Mint decodes the trend.
A surge in retail demand for silver ahead of Diwali is upending bullion prices in the spot market. Rising consumption of silver coins and jewellery, along with heavy inflows into silver exchange traded funds (ETF), is further distorting a domestic silver market already in so-called backwardation. Backwardation is a market phenomenon where the spot price of a commodity exceeds its futures price, often signalling supply constraints or excess near-term demand.
What caused the spike in silver ETF premiums?
Globally, silver prices are in backwardation too, owing to stagnant supply and strong demand from industries. But delivery bottlenecks are amplifying distortions in the domestic market, experts said.

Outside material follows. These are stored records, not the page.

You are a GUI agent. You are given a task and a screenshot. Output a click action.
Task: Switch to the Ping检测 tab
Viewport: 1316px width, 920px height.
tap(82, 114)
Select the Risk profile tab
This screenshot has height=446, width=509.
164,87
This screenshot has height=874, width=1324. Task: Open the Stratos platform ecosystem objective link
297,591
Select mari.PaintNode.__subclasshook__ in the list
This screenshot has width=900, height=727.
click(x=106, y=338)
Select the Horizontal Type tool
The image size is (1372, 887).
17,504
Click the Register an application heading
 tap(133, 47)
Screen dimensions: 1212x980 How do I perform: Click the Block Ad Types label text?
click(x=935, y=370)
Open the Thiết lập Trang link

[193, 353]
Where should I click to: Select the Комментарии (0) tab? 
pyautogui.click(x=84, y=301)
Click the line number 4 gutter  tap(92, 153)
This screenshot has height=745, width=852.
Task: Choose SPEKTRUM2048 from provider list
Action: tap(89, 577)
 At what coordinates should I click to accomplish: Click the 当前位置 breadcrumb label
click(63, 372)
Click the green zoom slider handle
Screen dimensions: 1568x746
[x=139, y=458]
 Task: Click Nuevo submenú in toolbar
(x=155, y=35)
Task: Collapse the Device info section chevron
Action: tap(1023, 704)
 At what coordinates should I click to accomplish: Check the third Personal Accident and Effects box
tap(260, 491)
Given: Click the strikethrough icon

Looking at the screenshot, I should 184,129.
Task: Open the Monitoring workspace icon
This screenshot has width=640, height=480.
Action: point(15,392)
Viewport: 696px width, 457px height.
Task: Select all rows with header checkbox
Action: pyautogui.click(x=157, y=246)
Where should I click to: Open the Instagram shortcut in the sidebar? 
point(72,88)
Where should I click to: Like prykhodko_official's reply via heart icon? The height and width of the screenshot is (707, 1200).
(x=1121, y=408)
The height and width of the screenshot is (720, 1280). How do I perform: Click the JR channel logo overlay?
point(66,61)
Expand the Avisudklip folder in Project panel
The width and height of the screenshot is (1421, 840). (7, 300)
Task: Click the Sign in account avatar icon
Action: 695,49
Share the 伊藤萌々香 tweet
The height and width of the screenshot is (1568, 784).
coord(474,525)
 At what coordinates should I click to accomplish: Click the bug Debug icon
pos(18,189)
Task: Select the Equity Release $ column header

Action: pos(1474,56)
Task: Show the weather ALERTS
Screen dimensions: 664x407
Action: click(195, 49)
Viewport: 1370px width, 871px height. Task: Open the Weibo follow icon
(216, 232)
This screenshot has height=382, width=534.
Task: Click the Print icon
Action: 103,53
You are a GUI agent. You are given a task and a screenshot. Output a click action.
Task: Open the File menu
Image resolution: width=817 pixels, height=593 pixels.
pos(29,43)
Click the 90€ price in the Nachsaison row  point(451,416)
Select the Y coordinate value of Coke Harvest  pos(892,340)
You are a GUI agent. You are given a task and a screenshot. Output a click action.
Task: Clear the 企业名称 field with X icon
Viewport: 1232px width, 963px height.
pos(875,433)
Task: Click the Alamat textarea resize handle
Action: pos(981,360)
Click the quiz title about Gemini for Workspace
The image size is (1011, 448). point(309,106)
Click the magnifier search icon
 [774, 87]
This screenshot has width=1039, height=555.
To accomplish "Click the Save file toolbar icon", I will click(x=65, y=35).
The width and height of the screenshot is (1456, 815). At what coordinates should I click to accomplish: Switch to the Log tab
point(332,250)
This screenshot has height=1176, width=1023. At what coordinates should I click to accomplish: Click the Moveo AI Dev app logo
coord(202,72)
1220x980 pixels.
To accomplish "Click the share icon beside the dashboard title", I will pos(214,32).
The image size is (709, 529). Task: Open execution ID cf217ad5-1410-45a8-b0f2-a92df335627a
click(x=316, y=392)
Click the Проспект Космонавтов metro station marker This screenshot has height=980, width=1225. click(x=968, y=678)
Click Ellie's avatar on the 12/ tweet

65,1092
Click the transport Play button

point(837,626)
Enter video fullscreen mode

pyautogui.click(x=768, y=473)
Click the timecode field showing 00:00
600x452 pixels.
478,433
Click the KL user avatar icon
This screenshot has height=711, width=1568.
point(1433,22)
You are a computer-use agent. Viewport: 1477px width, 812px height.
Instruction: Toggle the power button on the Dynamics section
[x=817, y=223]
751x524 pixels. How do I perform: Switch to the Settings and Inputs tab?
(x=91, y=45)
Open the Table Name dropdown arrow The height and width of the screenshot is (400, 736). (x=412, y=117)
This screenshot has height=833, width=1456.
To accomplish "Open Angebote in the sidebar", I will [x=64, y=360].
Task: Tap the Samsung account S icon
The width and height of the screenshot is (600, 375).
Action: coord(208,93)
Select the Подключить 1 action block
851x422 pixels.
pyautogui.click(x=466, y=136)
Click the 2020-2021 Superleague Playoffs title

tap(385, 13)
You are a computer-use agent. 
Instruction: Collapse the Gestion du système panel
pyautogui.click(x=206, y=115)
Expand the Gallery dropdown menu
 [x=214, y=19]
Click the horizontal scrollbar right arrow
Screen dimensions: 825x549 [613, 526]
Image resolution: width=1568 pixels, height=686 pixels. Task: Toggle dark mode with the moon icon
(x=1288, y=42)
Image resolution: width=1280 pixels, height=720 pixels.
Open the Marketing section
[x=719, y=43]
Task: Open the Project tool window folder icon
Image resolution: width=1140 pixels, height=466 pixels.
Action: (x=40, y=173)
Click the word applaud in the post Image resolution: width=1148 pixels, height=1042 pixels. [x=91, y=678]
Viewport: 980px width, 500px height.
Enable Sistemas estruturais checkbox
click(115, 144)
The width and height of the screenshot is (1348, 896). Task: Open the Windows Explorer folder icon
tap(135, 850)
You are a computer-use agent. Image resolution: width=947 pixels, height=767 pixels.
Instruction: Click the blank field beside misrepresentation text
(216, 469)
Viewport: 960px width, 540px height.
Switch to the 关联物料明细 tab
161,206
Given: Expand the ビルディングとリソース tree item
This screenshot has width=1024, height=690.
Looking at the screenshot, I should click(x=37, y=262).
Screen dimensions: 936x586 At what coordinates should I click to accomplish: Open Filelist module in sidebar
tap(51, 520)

“A large silver dealer I know had ordered 2,500 kg nearly two months ago has received only 600 kg so far, with no confirmed timeline for the remaining delivery,” a markets expert said, asking not to be identified.
Consequently, as dealers fell behind in sourcing silver to meet the surge in ETF inflows on Thursday, unit prices began trading at a premium to the physical silver they are designed to mirror.
Is silver’s rally a blinding shine?
In light of ongoing silver scarcity, Kotak Mutual Fund has temporarily halted fresh subscriptions to its Kotak Silver ETF Fund of Fund.
UTI Mutual Fund has cautioned investors that its Silver ETF units are trading at a steep premium to their indicative net asset value, which could hurt future returns. “Purchase at current price may adversely affect the future returns realised by investors,” it said.
Meanwhile, institutional profit booking has brought some liquidity to the market, easing premiums towards the end of the day on Thursday, said Satish Dondapati, fund manager at Kotak Mahindra AMC. Funds reported premiums as high as 10-14% in the morning which eased to 6-7% by day end. “But bar availability is still thin in the spot market,” Dondapati added.
How tight is the physical silver market right now?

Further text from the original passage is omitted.